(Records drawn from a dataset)
Start of Block
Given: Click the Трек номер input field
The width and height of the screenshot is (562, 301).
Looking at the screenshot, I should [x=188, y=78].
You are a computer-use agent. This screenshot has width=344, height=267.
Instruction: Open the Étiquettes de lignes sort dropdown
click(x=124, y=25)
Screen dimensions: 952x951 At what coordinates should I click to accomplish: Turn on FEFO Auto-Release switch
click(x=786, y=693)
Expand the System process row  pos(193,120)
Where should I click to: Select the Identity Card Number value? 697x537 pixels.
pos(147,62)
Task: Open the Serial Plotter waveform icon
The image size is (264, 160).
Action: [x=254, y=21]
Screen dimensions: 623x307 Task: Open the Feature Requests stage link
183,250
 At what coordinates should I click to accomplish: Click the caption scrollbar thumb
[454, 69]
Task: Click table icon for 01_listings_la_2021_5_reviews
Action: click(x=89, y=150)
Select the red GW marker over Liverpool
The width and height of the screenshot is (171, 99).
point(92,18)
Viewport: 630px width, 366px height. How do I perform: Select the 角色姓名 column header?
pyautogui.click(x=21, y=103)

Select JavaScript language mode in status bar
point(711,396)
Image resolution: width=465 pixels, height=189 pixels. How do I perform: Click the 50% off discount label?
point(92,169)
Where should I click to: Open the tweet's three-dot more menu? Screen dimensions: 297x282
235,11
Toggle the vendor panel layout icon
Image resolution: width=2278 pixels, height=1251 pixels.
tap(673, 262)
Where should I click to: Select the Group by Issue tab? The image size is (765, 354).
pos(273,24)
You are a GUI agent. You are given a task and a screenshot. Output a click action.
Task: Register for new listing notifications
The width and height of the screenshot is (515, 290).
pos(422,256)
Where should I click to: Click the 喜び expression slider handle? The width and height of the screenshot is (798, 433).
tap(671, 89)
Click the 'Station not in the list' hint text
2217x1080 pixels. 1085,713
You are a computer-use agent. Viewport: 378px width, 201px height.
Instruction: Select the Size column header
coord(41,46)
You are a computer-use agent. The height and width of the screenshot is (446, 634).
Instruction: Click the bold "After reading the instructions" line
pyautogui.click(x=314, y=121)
End of Block
Your objective: Please print out every record exactly as it is written.

Problem solution:
Given: Click the Трек номер input field
The width and height of the screenshot is (562, 301).
Looking at the screenshot, I should [x=188, y=78].
You are a computer-use agent. This screenshot has width=344, height=267.
Instruction: Open the Étiquettes de lignes sort dropdown
click(x=124, y=25)
Screen dimensions: 952x951 At what coordinates should I click to accomplish: Turn on FEFO Auto-Release switch
click(x=786, y=693)
Expand the System process row  pos(193,120)
Where should I click to: Select the Identity Card Number value? 697x537 pixels.
pos(147,62)
Task: Open the Serial Plotter waveform icon
The image size is (264, 160).
Action: [x=254, y=21]
Screen dimensions: 623x307 Task: Open the Feature Requests stage link
183,250
 At what coordinates should I click to accomplish: Click the caption scrollbar thumb
[454, 69]
Task: Click table icon for 01_listings_la_2021_5_reviews
Action: click(x=89, y=150)
Select the red GW marker over Liverpool
The width and height of the screenshot is (171, 99).
point(92,18)
Viewport: 630px width, 366px height. How do I perform: Select the 角色姓名 column header?
pyautogui.click(x=21, y=103)

Select JavaScript language mode in status bar
point(711,396)
Image resolution: width=465 pixels, height=189 pixels. How do I perform: Click the 50% off discount label?
point(92,169)
Where should I click to: Open the tweet's three-dot more menu? Screen dimensions: 297x282
235,11
Toggle the vendor panel layout icon
Image resolution: width=2278 pixels, height=1251 pixels.
tap(673, 262)
Where should I click to: Select the Group by Issue tab? The image size is (765, 354).
pos(273,24)
You are a GUI agent. You are given a task and a screenshot. Output a click action.
Task: Register for new listing notifications
The width and height of the screenshot is (515, 290).
pos(422,256)
Where should I click to: Click the 喜び expression slider handle? The width and height of the screenshot is (798, 433).
tap(671, 89)
Click the 'Station not in the list' hint text
2217x1080 pixels. 1085,713
You are a computer-use agent. Viewport: 378px width, 201px height.
Instruction: Select the Size column header
coord(41,46)
You are a computer-use agent. The height and width of the screenshot is (446, 634).
Instruction: Click the bold "After reading the instructions" line
pyautogui.click(x=314, y=121)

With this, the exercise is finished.